*TEXT FOR ANALYSIS*:
━━━━━━━━━━━━━━━━━━━━━━━━━━━━━━

A Grade 11 Fairmount High School pupil is recovering from the shock of having been abducted by three men who stole her belongings and injured her with a knife after they had forced her into their car.
The incident happened last Thursday while Azra Majiet was
on her way to the Grassy Park school.
Azra’s mother Shameega, called Southern Mail to allow her daughter to talk about her ordeal, after a message from Ms Majiet went viral on social media.
Ms Majiet said she had posted the message on her Hajj group chat, which had eight members, all of whom were family. She said she had posted on the group chat that she was taking her daughter to Victoria Hospital, in Wynberg after men had tried to kidnap her on her way to school. “I don’t know how the message ended up on Facebook,” she said, adding that before the story was blown out of proportion, she wanted Azra to explain what had happened.
Azra, who lives close to her school, said she left home at 7am, with her younger brother who attended a primary school in Grassy Park.
She walked along Ontong Road where her brother joined a group of his friends who were walking to school. She said when she got to Second Avenue, close to the Society for the Prevention of Cruelty to Animals (SPCA) a white Toyota Tazz approached from behind and “two men came out and pulled me into the car.”
She tried to fight them, but they put a “white tablet” in her mouth and forced her to swallow it, she said.
“Two men were in the back with me while a third man drove the car, but not too fast. The men took my jacket off me, my money, my phone and my school bag, which they later threw out of the car,” Azra explained.
She said in the struggle, the men, who had knives, stabbed her. “They stabbed me into my right arm, scraped over my face and hand.” She said she fought hard and noticed the right door was not closed properly. “I kicked one man out and jumped over him as I fell out of the car.”
When asked why the other man hadn’t tried to stop her, she said “his hands were full with my jacket, money and phone”.
Disorientated, she stumbled, picked up a few of her books which were lying in the street, and went to look for her brother. “No one was around, but eventually I found a neighbour who took me to school.”
She said her “head was spinning”, but she can’t be sure if it was because of the tablet they gave her.

━━━━━━━━━━━━━━━━━━━━━━━━━━━━━━

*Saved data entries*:
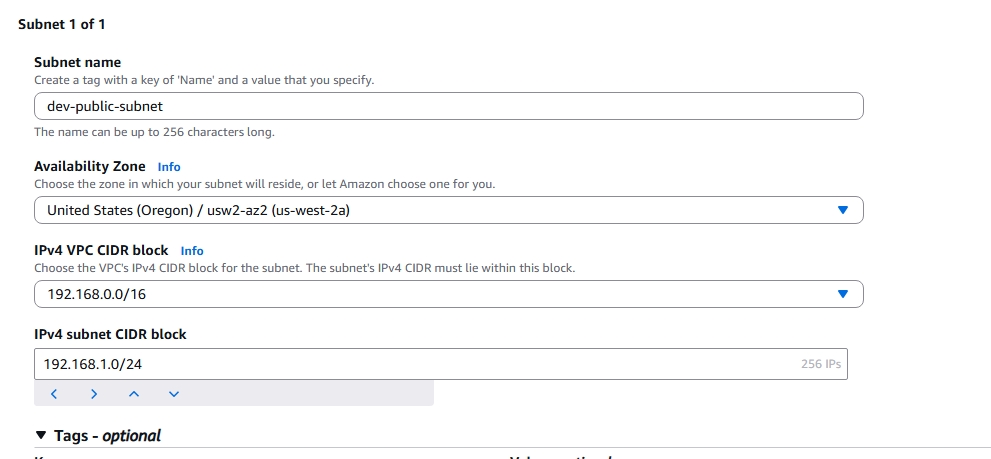Open the Availability Zone us-west-2a selector
Viewport: 991px width, 459px height.
440,210
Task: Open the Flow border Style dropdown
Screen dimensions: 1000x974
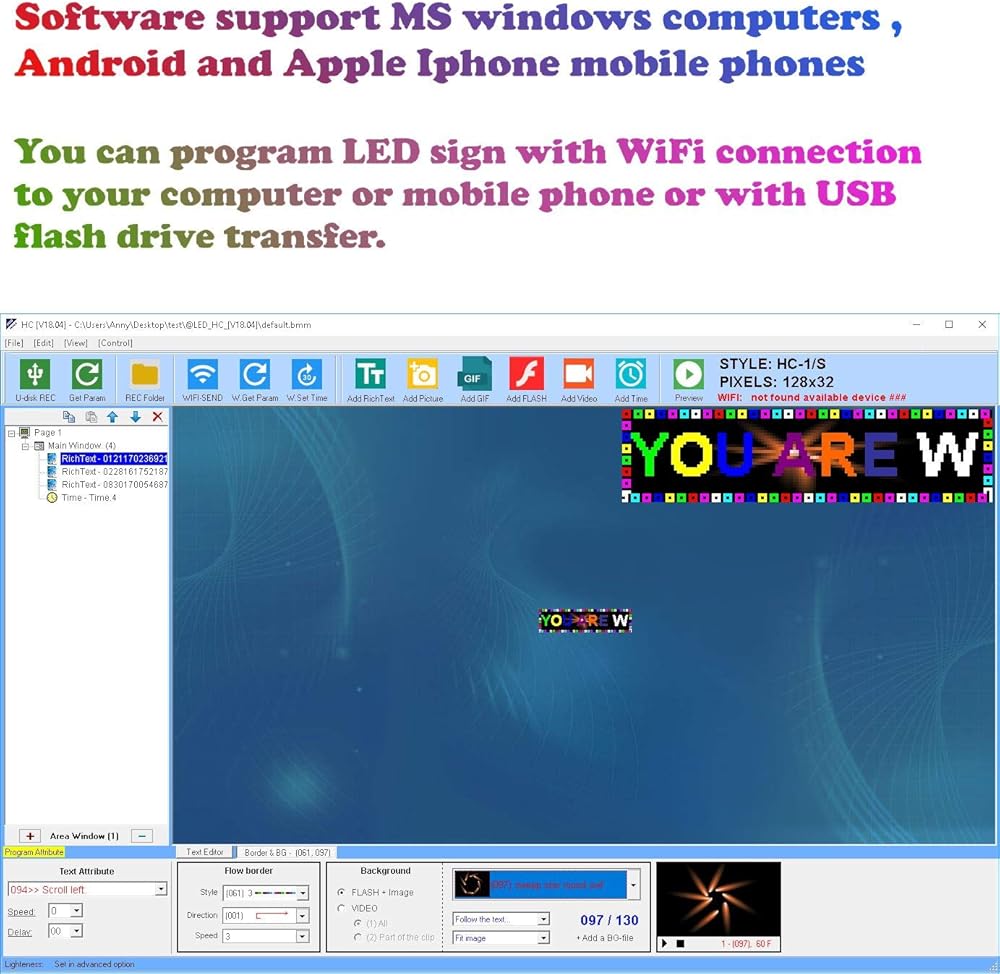Action: point(303,893)
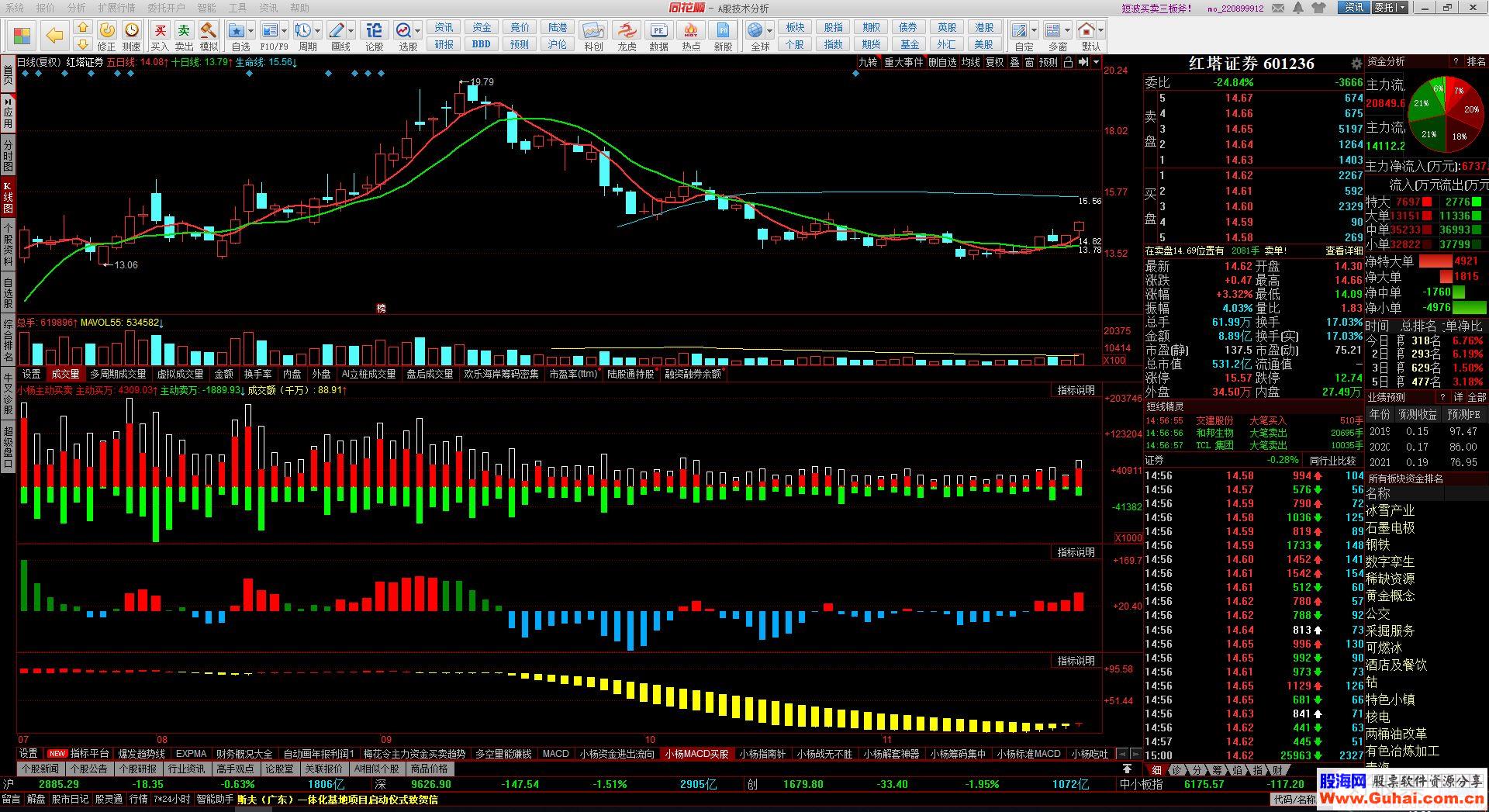This screenshot has width=1489, height=812.
Task: Open the 扩展行情 menu
Action: click(116, 8)
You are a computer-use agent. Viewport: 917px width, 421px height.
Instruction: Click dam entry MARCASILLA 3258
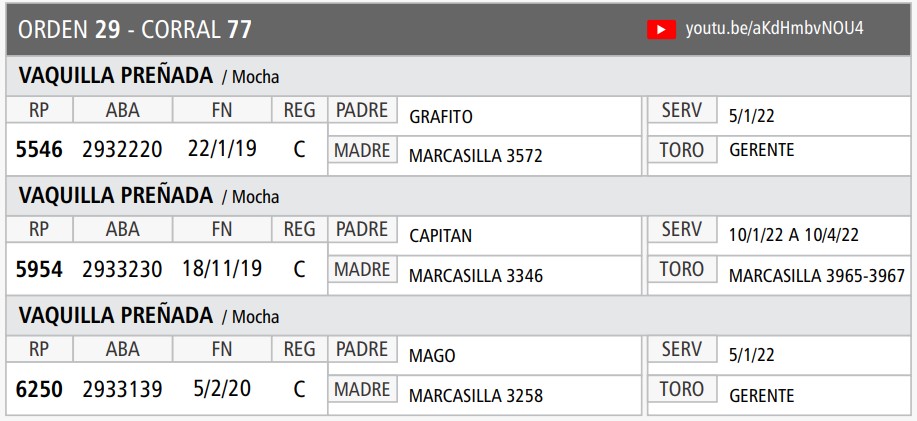476,396
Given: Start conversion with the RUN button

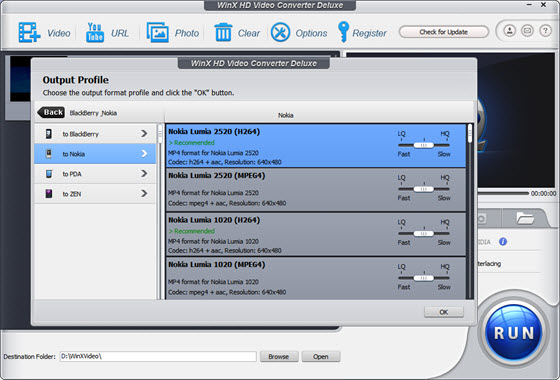Looking at the screenshot, I should [x=514, y=332].
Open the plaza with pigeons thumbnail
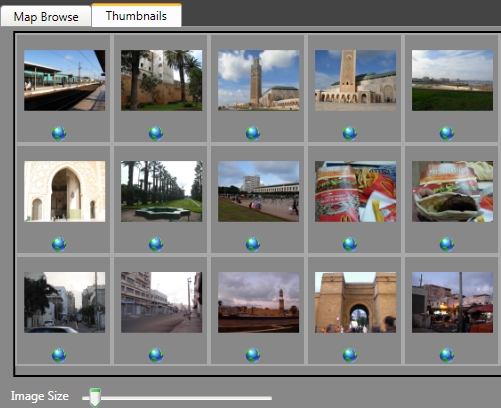The image size is (501, 408). coord(258,191)
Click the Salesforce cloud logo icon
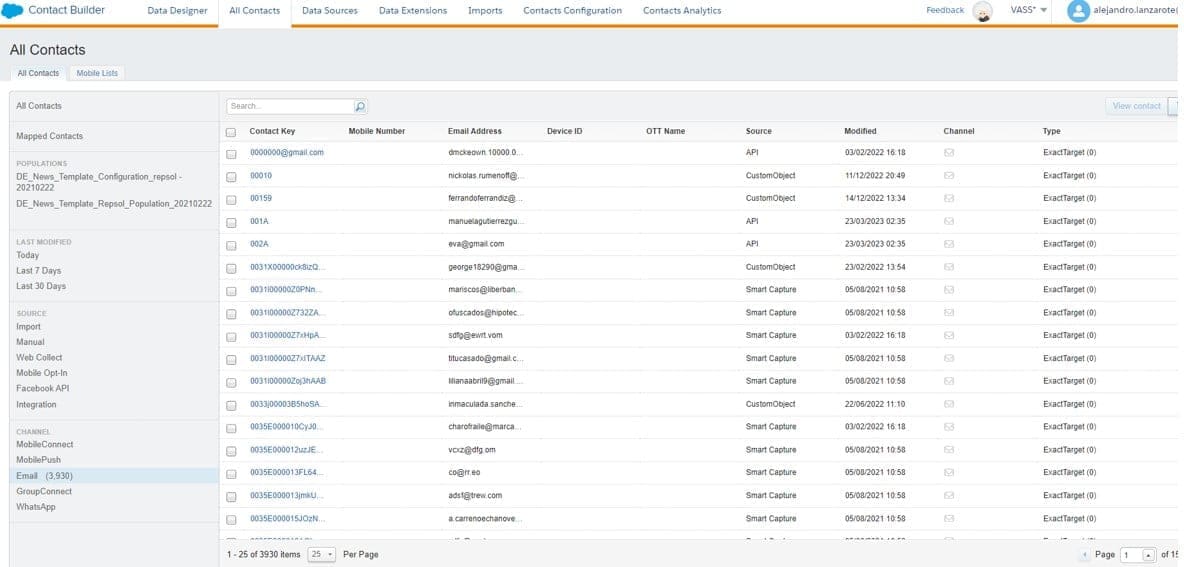Viewport: 1184px width, 567px height. point(13,11)
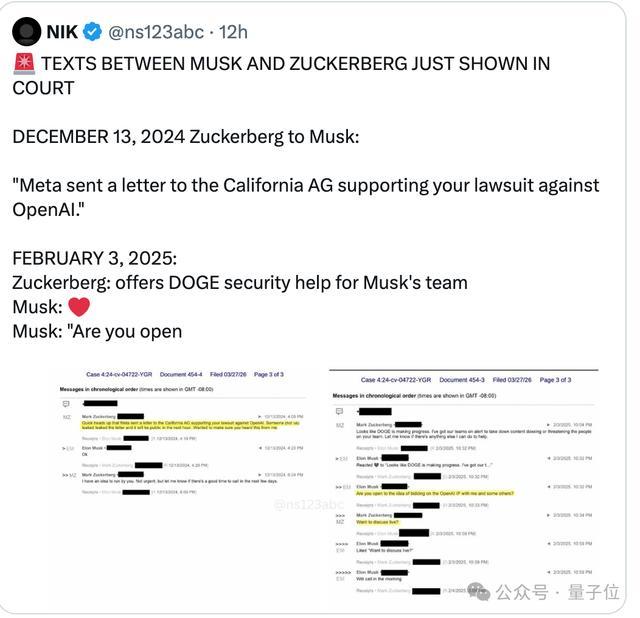The image size is (640, 618).
Task: Click highlighted 'Are you open' line in document
Action: point(435,494)
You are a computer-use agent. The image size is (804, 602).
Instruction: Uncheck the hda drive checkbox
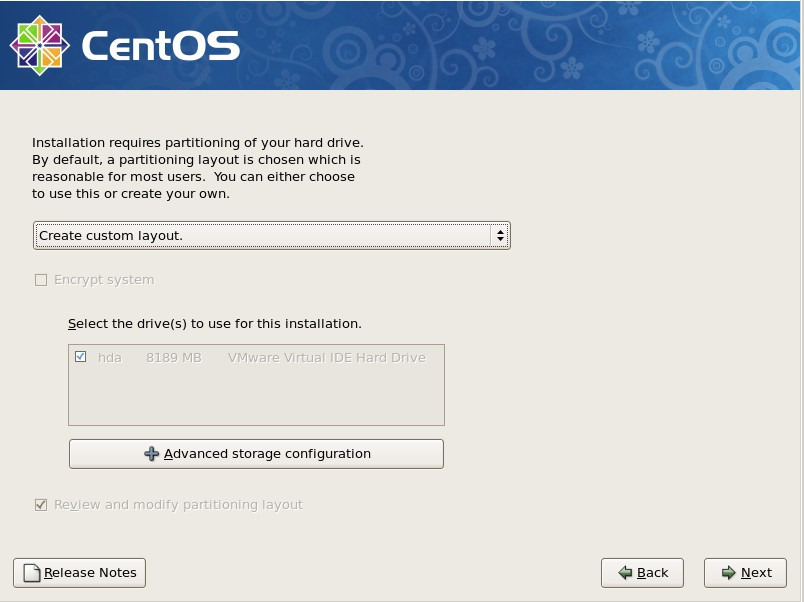pos(81,357)
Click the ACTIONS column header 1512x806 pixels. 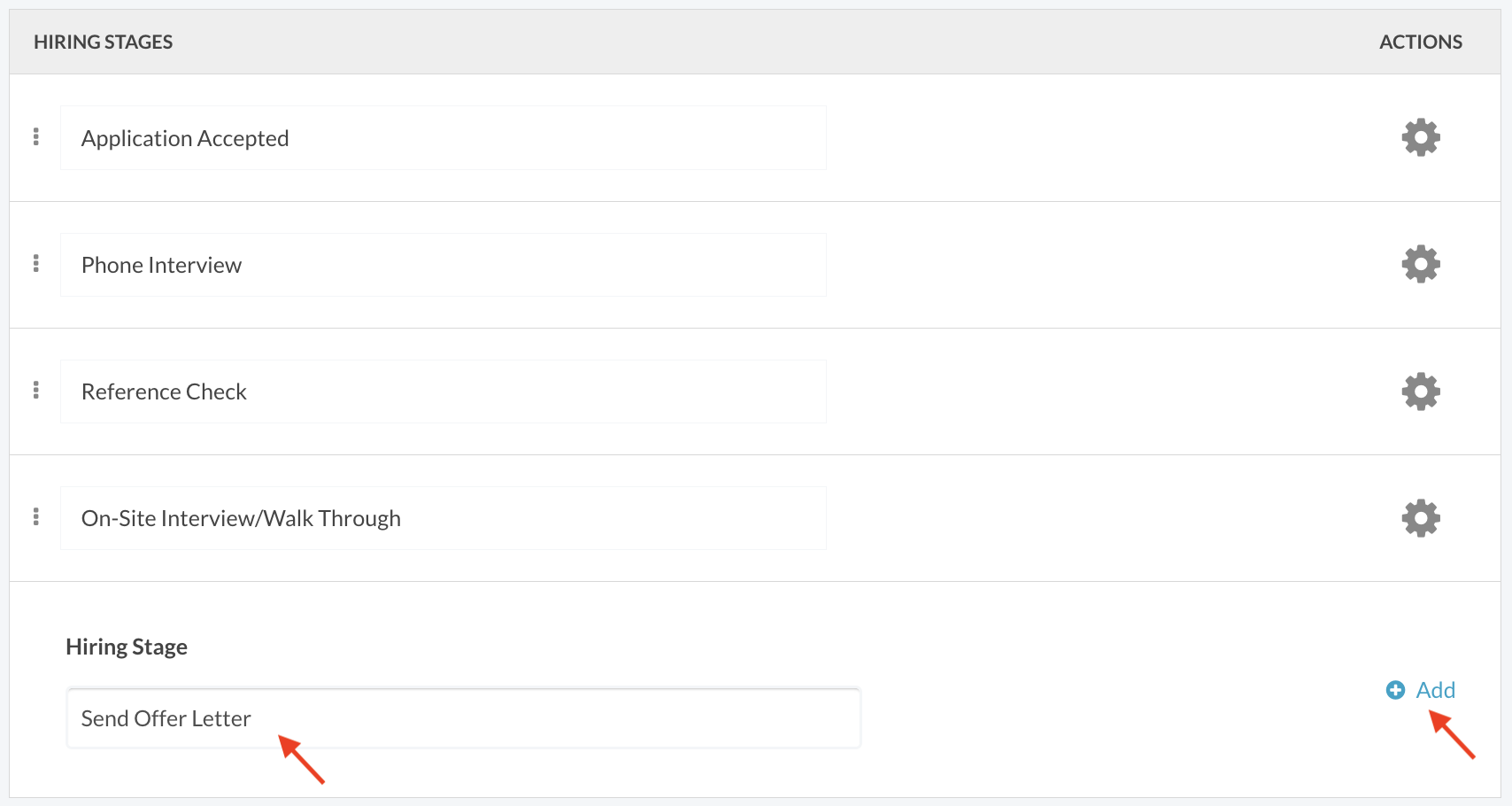(x=1421, y=42)
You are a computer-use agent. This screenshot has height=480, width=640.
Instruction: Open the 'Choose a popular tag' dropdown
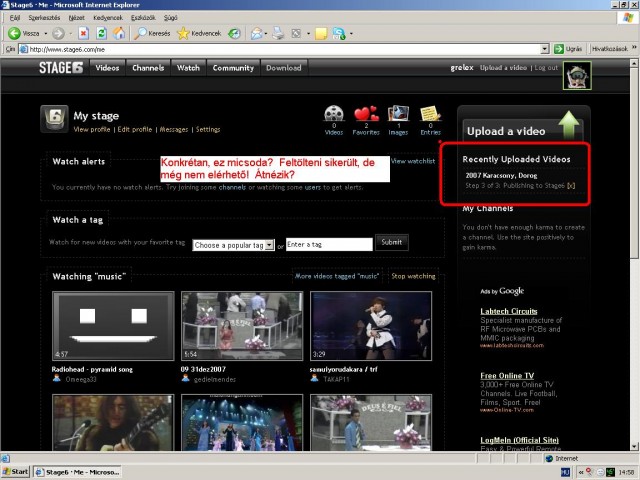coord(233,244)
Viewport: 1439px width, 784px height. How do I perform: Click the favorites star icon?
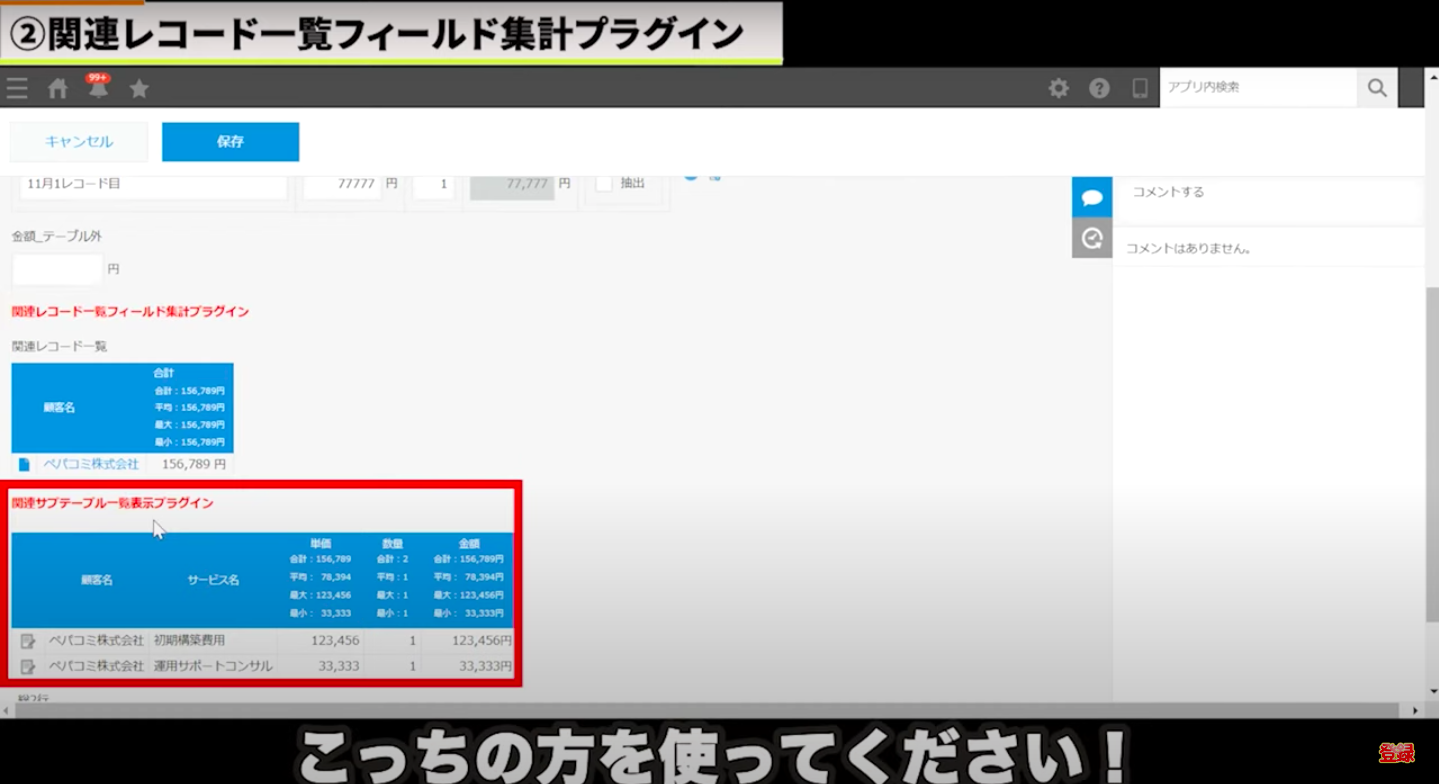pyautogui.click(x=139, y=89)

━━━━━━━━━━━━━━━━━━━━━━━━━━━━━━

*WORK INSTRUCTION 1*:
List the belongings Azra says the men took from her in the report on the Fairmount High School pupil's abduction.
*WORK INSTRUCTION 2*:
Carry the report on the Fairmount High School pupil's abduction forward from its last sentence.
These rows were taken from a separate source.

*WRITTEN REPLY 1*:
Her jacket, her money, her phone and her school bag.

*WRITTEN REPLY 2*:
Mr Klassen said when Azra got to school she was immediately assisted by fellow pupils and the school got hold of the police and ambulance who responded immediately. “She told us about the stabbing and how she managed to get away.”
“(Doctors at) Victoria Hospital couldn’t find out what type of tablet they (perpetrators) gave her, but when she came home her mother said she slept for an hour and a half. She was put off by the doctor on Thursday and Friday but she came to school on Friday.
“She is a fighter and she performs well in school,” Mr Klassen said.
Mr Klassen said a psychologist came to counsel Azra on Monday August 14. “I also spoke to the children, in assembly, and asked them not to walk alone to school.”
“Ladies should be more careful when walking in the streets. I advised them not to walk with earphones while listening to music.
“I also want to encourage parents who are working, to see that they get their children safely to school.”
He said they often found children being robbed of their cellphones and money when they walk to and from school. “We have spoken to Grassy Park police but are waiting on them to get back to us regarding regular patrolling.”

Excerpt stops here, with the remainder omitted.